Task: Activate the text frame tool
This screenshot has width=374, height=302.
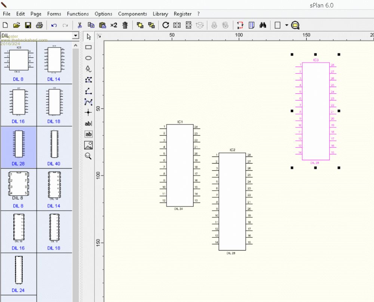Action: (x=89, y=134)
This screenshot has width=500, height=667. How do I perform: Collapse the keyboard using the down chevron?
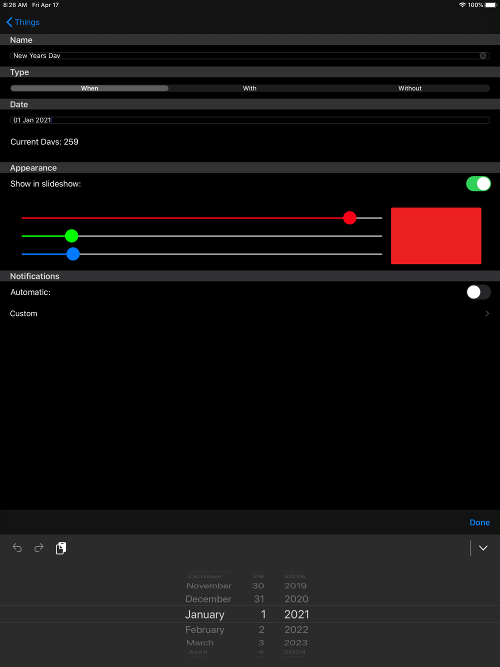click(483, 548)
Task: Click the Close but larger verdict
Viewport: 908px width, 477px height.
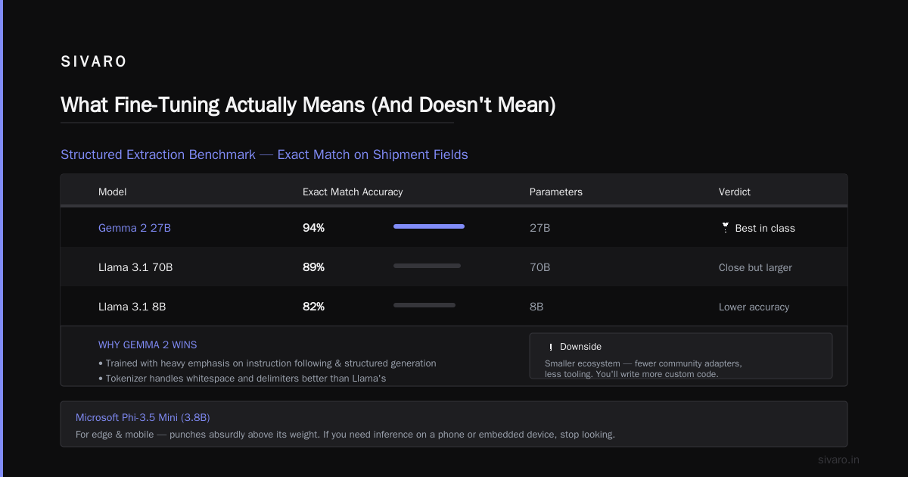Action: click(755, 267)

______________________________

**Try it**
Retype the listing exactly. Leave out its pictures.

**Output below**
Task: Activate the text frame tool
This screenshot has width=374, height=302.
Action: (x=89, y=134)
This screenshot has width=500, height=667. How do I perform: Collapse the keyboard using the down chevron?
click(483, 548)
Task: Click the Close but larger verdict
Viewport: 908px width, 477px height.
Action: click(755, 267)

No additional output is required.